Le besoin de sécurité se paie cash
Notre force est notre faiblesse.
Un de mes proches revient d’un déplacement professionnel à Singapour où il a donné un cours sur le framing à un panel de professionnels venus d’Asie et du reste du monde. Il m’appelle gentiment pour échanger sur cette expérience, qui n’est pas la première, mais qui vient une nouvelle fois confirmer pour lui, de manière cinglante, à son retour, ce que nous sommes en train de devenir en Europe et en Suisse.
Notre échange téléphonique m’inspire deux constats :
- Notre force est notre faiblesse.
- On ne voit mieux ce qu’on est qu’en sortant de soi. C’est encore une fois le « deux en un » de Socrate revisité par Arendt : « penser, c’est faire dialoguer deux « je » en soi-même pour créer une harmonie ». J’ajouterais : pour enclencher une dynamique consciente.
Qu’on me comprenne bien : il ne s’agit pas d’établir des comparaisons, de vanter le dynamisme, la jeunesse et l’esprit entrepreneurial de l’Asie vs le conformisme et l’attentisme de l’Europe, son besoin de sécurité, sa crainte de perdre du terrain, son sentiment de culpabilité (généralisé), les obstacles toujours pressentis avant même que l’action ne soit engagée, cette forme d’ « apathie rationnelle » qui peut à l’occasion être un bon plan pour peu qu’on n’en abuse pas.

*Données fournies*.
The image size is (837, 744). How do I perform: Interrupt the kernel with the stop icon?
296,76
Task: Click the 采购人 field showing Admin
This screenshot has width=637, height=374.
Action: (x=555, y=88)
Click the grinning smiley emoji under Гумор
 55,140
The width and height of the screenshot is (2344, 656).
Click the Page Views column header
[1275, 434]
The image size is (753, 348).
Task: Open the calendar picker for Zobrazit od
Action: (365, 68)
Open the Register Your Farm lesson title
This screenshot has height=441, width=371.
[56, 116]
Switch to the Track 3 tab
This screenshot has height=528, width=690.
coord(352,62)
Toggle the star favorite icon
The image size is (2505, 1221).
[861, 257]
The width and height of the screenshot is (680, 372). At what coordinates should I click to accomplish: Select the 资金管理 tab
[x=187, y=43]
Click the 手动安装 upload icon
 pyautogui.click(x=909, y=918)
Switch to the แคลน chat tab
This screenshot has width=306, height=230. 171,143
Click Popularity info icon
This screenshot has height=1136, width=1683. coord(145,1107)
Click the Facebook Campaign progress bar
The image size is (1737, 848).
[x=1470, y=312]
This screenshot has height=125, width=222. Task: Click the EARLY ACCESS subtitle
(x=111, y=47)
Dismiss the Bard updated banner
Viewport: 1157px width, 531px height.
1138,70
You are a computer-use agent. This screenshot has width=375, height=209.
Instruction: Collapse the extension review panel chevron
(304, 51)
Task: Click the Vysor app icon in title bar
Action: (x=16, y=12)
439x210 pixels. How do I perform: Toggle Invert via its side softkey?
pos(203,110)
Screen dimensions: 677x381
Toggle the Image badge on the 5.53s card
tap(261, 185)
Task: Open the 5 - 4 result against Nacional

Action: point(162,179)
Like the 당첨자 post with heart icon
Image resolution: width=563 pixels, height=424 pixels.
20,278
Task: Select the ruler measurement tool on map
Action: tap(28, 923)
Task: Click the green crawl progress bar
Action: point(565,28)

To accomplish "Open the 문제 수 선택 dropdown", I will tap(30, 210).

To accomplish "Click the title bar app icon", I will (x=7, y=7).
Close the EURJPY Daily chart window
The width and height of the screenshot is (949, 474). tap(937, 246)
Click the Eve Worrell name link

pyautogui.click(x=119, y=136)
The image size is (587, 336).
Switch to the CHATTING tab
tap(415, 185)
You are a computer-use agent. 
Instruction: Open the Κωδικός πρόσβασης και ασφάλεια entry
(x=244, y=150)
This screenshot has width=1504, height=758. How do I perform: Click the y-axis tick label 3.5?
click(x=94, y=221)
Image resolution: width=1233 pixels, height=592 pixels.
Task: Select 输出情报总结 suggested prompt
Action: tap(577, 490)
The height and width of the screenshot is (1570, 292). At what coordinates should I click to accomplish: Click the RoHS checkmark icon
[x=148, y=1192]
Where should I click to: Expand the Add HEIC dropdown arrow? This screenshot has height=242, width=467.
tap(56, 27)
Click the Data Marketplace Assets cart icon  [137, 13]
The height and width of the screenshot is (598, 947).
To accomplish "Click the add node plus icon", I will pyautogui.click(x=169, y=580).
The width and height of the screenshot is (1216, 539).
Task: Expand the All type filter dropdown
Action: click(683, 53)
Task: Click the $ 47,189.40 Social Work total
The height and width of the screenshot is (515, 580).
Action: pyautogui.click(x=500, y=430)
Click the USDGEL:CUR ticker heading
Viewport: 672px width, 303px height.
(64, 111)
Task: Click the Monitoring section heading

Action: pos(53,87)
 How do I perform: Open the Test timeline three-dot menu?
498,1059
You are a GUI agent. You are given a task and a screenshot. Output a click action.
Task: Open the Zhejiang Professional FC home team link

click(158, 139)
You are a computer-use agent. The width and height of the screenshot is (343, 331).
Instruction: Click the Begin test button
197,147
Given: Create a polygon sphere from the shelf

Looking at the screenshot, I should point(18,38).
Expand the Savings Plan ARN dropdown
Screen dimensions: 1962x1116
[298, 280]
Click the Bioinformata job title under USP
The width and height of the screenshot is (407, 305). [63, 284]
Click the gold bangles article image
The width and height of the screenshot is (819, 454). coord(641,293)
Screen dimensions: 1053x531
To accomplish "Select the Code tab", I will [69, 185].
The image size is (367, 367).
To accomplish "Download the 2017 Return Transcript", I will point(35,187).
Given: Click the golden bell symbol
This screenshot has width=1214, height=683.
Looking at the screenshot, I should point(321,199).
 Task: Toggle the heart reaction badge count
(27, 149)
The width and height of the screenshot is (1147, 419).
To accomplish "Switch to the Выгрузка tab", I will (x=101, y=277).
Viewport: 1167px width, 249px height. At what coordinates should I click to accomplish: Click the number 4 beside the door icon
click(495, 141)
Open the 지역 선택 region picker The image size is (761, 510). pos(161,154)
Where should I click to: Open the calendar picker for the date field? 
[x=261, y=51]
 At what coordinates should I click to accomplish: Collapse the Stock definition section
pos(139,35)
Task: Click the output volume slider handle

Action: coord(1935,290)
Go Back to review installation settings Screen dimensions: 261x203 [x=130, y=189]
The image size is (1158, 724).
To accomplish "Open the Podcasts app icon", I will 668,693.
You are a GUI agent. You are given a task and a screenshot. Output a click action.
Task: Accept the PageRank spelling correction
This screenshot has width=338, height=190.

*Consigne*. Reportez mot pour mot le passage du texte sur le besoin de sécurité qui commence par les mots contenant « Notre échange téléphonique » et s'achève sur « une dynamique consciente. ».

*Bonne réponse*.
Notre échange téléphonique m’inspire deux constats :
- Notre force est notre faiblesse.
- On ne voit mieux ce qu’on est qu’en sortant de soi. C’est encore une fois le « deux en un » de Socrate revisité par Arendt : « penser, c’est faire dialoguer deux « je » en soi-même pour créer une harmonie ». J’ajouterais : pour enclencher une dynamique consciente.